Collected data entries:
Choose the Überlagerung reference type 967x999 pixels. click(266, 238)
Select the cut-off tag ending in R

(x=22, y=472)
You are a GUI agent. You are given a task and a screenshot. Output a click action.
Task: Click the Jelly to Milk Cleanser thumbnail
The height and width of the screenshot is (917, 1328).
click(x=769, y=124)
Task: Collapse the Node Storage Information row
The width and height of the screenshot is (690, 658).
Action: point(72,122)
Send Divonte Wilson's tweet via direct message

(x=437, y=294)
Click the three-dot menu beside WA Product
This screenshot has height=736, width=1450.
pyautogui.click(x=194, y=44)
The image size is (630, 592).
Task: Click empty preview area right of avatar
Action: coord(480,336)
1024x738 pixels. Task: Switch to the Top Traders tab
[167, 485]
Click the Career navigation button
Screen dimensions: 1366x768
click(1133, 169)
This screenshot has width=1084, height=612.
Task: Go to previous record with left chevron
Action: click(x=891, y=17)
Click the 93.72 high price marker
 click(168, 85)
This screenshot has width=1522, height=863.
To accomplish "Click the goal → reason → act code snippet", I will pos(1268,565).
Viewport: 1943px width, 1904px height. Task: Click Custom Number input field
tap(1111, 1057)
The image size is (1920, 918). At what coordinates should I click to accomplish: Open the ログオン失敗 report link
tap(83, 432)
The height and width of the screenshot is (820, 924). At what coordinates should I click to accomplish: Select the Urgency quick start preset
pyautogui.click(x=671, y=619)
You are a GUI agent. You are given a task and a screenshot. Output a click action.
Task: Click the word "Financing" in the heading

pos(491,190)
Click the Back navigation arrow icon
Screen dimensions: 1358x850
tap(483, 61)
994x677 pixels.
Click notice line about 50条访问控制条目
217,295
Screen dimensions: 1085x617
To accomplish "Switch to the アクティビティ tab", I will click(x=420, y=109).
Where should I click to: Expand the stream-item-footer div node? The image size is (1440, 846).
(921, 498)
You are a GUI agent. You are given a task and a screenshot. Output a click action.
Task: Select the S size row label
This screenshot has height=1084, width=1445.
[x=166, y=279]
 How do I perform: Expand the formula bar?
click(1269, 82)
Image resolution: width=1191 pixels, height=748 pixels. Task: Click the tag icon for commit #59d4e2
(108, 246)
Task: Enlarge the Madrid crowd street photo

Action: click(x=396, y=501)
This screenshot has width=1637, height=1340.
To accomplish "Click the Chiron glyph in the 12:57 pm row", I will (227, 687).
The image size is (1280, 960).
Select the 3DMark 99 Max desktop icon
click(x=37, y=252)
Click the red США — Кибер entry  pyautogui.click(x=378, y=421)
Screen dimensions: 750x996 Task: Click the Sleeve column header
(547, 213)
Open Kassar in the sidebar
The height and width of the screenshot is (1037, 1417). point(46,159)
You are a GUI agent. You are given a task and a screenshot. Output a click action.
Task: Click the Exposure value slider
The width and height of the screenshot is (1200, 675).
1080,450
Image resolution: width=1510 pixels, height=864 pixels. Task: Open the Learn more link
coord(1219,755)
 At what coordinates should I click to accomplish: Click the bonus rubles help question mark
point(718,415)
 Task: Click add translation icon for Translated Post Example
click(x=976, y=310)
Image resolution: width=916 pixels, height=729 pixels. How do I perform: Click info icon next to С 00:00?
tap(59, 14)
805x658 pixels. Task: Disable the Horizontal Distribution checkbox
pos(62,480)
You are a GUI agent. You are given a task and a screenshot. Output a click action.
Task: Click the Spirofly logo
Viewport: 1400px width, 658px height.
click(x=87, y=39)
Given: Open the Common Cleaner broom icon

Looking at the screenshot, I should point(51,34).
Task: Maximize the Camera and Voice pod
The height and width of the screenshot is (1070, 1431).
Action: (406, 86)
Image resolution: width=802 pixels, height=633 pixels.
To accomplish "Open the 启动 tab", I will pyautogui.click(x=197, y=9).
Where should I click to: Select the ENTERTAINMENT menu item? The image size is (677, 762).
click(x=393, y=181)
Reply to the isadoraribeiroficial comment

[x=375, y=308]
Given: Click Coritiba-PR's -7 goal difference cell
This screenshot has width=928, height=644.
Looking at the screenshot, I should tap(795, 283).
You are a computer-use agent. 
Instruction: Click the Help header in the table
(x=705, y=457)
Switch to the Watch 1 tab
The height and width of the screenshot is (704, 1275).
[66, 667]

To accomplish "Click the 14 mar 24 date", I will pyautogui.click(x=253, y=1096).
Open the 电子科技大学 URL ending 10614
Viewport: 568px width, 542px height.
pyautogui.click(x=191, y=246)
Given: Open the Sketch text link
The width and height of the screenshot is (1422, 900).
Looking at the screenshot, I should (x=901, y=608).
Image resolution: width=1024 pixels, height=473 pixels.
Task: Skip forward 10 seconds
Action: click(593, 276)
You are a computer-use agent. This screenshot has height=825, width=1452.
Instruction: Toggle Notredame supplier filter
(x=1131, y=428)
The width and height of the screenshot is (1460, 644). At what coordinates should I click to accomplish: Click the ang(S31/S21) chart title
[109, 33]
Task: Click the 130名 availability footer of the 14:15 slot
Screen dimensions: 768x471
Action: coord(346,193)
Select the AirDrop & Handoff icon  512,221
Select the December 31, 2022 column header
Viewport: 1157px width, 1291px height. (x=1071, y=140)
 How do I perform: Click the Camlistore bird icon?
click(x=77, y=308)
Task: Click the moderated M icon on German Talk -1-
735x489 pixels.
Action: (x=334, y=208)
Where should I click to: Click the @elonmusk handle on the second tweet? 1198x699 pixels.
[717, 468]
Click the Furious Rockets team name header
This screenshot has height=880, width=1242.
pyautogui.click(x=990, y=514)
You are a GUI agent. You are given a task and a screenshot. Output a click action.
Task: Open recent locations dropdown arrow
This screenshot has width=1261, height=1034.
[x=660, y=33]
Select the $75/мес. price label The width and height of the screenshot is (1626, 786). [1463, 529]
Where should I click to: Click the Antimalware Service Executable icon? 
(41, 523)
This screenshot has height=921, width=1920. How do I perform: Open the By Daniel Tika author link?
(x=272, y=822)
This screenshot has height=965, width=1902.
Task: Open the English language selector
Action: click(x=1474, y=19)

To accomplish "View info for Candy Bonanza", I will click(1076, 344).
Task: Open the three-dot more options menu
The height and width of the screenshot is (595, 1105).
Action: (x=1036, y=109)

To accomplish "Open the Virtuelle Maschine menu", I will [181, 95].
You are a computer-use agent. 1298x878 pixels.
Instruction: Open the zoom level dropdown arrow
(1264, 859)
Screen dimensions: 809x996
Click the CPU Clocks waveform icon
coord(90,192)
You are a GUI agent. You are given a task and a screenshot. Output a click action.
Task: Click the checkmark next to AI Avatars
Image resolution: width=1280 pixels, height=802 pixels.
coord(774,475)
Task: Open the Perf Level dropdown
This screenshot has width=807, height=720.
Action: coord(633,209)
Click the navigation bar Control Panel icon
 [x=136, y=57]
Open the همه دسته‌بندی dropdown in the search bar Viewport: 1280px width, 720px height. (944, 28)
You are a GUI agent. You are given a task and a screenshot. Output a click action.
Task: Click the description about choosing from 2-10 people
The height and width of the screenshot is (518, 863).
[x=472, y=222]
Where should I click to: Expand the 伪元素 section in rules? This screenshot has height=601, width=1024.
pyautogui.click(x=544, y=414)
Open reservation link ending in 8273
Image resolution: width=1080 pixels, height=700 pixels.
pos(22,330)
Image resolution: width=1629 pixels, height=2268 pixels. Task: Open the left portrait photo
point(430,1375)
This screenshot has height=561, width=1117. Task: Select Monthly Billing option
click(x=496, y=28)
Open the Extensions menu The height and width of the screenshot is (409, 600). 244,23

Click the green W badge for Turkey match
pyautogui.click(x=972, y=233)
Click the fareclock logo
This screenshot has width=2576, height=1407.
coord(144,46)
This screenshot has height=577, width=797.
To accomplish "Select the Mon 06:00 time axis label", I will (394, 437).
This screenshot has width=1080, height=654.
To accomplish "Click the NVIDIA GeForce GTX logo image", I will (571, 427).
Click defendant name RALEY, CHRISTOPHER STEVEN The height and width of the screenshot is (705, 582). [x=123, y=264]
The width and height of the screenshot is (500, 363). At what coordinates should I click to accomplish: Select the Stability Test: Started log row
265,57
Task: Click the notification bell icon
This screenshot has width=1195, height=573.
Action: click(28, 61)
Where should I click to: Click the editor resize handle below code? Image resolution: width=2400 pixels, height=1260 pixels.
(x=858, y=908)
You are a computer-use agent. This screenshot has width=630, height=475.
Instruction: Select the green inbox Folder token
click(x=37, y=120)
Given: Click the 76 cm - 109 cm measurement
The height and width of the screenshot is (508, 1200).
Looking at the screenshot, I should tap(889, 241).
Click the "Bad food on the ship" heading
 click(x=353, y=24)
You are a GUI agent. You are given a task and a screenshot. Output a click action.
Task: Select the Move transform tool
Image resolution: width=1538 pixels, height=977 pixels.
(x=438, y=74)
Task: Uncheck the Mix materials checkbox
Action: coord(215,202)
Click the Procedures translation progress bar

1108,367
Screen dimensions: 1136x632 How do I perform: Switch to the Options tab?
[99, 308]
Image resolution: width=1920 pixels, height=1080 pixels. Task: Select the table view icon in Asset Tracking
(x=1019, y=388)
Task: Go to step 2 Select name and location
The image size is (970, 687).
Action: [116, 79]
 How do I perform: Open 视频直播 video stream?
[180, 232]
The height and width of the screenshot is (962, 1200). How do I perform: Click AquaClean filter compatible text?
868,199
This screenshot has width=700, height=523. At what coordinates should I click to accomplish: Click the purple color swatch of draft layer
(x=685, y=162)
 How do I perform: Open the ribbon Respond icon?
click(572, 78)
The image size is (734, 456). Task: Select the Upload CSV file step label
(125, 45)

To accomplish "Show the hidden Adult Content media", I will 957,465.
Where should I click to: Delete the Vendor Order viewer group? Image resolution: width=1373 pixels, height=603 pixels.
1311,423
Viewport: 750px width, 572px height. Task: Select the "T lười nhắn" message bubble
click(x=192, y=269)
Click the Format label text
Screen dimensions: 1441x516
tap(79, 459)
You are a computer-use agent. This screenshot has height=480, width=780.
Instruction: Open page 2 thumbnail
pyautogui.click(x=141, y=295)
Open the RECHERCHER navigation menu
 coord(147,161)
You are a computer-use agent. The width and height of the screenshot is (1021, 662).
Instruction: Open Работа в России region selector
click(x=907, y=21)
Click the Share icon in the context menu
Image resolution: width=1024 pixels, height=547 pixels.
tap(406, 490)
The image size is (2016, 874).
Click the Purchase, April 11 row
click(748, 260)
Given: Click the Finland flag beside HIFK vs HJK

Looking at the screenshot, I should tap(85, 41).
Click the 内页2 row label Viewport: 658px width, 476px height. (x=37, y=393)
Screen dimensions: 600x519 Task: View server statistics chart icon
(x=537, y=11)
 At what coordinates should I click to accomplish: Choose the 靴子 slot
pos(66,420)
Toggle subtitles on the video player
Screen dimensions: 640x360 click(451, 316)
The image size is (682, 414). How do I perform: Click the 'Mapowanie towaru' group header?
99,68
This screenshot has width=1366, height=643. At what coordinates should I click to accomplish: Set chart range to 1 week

TASK TO CARRY OUT: Check each line of the records above for the word "computer" and report how many lines have it, as a number only.

RESULT OF THIS TASK: 6